June 12 (UPI) -- For the first time in more than a century, Colorado's San Juan National Forest will close Tuesday due to a nearby wildfire that's grown to more than 22,000 acres.
The closure order marks the forest's first closure in its 113-year history.
Forest service officials said access to the public and most administrative staffers would be closed off -- including the use of forest campgrounds, day use areas, roads and trails.
Officials said the Colorado 416 wildfire, which started around June 1, has grown to 22,131 acres and is advancing at a rate of 1 mph. The fire has grown about 5,000 acres since Sunday. It is just 15 percent contained.
More than 900 firefighters are working to suppress the blaze.
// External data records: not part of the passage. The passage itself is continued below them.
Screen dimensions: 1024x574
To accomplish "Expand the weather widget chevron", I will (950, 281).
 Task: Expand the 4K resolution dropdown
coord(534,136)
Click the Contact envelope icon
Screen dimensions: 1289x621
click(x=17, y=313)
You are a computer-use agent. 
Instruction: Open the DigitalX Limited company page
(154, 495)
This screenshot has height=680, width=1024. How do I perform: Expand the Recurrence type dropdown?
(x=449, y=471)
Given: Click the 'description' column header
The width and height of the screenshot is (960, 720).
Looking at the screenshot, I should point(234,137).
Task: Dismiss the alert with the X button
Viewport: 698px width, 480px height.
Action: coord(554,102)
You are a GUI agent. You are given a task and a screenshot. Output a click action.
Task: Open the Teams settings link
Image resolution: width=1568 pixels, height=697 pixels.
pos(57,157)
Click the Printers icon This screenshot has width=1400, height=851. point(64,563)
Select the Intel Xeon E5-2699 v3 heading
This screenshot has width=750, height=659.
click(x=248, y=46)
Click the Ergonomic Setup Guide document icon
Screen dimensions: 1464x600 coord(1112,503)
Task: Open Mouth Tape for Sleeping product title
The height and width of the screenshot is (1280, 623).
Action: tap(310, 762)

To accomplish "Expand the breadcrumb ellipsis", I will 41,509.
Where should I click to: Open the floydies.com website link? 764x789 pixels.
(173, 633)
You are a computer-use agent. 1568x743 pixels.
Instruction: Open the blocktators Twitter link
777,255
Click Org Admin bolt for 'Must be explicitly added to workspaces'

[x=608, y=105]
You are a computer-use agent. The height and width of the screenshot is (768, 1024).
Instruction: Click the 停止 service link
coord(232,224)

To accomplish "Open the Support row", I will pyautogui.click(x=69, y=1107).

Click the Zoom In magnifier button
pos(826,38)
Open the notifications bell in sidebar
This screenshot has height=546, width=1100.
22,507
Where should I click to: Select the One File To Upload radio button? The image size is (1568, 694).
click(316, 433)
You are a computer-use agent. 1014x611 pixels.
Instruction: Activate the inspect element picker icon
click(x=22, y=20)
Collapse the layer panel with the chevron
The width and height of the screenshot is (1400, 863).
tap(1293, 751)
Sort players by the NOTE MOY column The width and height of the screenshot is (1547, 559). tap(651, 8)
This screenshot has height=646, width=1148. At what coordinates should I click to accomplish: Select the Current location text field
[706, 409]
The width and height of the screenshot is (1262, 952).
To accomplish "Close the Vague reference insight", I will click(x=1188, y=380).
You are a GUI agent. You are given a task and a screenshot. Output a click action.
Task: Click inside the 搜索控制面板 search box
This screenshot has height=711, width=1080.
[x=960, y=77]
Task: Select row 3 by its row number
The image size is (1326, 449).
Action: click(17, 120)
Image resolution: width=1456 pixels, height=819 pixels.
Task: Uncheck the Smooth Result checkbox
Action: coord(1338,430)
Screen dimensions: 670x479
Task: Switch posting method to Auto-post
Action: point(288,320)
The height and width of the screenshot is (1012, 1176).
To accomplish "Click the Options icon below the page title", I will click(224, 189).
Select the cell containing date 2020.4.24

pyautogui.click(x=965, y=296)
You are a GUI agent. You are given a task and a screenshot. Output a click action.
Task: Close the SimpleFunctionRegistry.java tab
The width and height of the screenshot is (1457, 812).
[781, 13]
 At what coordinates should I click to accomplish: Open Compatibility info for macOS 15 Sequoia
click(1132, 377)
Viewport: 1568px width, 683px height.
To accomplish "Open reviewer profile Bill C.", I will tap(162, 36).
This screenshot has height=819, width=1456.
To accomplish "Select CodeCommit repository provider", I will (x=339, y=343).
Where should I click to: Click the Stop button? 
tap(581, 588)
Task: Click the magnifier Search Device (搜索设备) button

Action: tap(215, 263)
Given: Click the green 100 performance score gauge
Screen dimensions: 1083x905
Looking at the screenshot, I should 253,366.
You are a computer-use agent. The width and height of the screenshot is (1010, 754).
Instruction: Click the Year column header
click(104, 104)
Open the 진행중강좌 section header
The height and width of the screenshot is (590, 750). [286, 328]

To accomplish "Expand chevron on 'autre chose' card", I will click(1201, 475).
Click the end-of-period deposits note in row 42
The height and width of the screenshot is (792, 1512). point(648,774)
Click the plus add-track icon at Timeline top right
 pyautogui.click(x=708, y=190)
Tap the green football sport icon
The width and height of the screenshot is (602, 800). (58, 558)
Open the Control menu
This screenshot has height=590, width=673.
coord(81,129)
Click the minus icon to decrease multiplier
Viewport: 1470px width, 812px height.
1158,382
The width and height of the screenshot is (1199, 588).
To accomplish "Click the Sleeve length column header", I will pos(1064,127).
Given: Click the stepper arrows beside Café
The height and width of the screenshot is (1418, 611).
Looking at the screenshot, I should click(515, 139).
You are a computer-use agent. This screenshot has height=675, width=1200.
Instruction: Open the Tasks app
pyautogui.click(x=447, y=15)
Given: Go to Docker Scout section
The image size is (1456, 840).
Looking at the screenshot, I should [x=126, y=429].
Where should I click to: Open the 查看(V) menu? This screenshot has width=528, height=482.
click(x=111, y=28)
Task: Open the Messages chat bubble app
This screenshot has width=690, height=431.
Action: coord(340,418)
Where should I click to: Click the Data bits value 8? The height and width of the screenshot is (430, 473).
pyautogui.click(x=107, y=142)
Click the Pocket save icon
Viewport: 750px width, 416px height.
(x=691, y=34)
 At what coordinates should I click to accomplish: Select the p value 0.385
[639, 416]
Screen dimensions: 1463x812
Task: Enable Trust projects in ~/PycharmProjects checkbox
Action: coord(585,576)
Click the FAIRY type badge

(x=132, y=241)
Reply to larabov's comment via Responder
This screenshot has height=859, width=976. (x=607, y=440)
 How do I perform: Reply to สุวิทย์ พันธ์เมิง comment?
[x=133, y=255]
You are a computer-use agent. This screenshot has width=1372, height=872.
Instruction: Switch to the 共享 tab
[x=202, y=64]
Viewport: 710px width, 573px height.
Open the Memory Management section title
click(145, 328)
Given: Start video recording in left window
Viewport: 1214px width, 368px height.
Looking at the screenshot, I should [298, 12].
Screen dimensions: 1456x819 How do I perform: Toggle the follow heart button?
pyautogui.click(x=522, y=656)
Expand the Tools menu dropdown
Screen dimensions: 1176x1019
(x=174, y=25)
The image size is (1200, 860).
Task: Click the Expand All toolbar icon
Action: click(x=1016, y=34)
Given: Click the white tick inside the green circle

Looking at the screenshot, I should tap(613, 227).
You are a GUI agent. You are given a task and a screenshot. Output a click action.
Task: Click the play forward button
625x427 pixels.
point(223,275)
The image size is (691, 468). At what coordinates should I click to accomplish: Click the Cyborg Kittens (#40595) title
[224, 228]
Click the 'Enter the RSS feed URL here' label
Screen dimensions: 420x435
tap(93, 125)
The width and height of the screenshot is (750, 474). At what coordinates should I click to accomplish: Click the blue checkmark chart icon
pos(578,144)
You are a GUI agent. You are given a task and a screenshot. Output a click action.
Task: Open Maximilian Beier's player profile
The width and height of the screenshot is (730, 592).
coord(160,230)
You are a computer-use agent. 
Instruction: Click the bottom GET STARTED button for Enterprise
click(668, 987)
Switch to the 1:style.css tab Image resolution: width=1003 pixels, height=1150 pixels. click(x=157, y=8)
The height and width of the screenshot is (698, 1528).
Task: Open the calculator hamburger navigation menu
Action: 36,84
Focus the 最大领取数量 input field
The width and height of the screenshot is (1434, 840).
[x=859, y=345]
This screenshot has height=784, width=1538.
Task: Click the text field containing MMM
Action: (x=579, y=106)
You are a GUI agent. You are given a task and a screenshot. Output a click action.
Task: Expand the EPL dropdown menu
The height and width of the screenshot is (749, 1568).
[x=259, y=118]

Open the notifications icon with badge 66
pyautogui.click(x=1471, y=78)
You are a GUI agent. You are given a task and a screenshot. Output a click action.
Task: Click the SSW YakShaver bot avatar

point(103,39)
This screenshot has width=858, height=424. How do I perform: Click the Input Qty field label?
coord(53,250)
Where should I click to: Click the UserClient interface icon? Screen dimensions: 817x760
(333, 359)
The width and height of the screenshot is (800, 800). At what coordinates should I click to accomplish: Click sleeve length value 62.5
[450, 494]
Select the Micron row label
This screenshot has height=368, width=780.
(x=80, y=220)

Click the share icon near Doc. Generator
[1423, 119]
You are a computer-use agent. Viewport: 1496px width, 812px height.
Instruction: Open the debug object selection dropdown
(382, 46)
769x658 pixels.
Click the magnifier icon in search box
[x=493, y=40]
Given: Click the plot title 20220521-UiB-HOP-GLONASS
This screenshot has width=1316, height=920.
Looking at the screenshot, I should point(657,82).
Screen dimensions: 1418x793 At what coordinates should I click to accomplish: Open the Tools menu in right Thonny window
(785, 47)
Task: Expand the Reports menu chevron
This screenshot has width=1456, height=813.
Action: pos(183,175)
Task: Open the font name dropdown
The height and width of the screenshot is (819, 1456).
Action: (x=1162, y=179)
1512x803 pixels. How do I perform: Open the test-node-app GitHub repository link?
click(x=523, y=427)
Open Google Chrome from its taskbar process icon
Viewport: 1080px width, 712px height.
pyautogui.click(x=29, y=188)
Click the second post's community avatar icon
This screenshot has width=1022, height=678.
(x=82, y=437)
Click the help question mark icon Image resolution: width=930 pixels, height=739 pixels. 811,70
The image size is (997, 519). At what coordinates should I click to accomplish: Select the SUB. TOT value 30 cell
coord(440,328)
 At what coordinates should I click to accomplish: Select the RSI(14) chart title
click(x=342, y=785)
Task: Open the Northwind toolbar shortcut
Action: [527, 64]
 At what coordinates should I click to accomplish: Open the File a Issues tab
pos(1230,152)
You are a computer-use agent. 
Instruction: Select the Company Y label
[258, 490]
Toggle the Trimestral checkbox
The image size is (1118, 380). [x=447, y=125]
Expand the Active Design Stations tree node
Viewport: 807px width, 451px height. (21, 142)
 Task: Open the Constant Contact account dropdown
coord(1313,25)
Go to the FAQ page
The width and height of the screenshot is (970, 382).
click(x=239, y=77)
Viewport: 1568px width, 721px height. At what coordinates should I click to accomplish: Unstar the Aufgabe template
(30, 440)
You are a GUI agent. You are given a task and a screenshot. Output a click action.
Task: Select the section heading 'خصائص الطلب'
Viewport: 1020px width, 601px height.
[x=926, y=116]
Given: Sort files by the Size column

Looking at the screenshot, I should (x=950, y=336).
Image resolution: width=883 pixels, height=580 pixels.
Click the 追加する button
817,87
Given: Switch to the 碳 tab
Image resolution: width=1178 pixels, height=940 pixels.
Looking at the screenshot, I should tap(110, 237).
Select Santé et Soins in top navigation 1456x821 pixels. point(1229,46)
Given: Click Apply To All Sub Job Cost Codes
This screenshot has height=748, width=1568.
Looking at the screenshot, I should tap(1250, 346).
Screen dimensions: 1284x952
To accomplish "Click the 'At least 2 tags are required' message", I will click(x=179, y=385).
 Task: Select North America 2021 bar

More than 2,200 homes have been evacuated.
Forest supervisor Kara Chadwick said the decision to shut down the park was a difficult one, but noted conditions at the park have continued to worsen.
"The indices our fire team uses to predict fire danger are at historic levels well before we can expect any significant moisture from the seasonal monsoons," San Juan fire official Richard Bustamante said.
"Under current conditions, one abandoned campfire or spark could cause a catastrophic wildfire, and we are not willing to take that chance."
Forest spokeswoman Cam Hooley said a chance of thunderstorms and showers from Thursday through Sunday won't bring enough moisture to reopen the forest.
"The weather at the end of this week is probably not anything big enough to make much of a difference," Hooley said. "It will all be based on the weather; my best guess is whenever the monsoon moisture arrives, we'll be able to get out of the closure."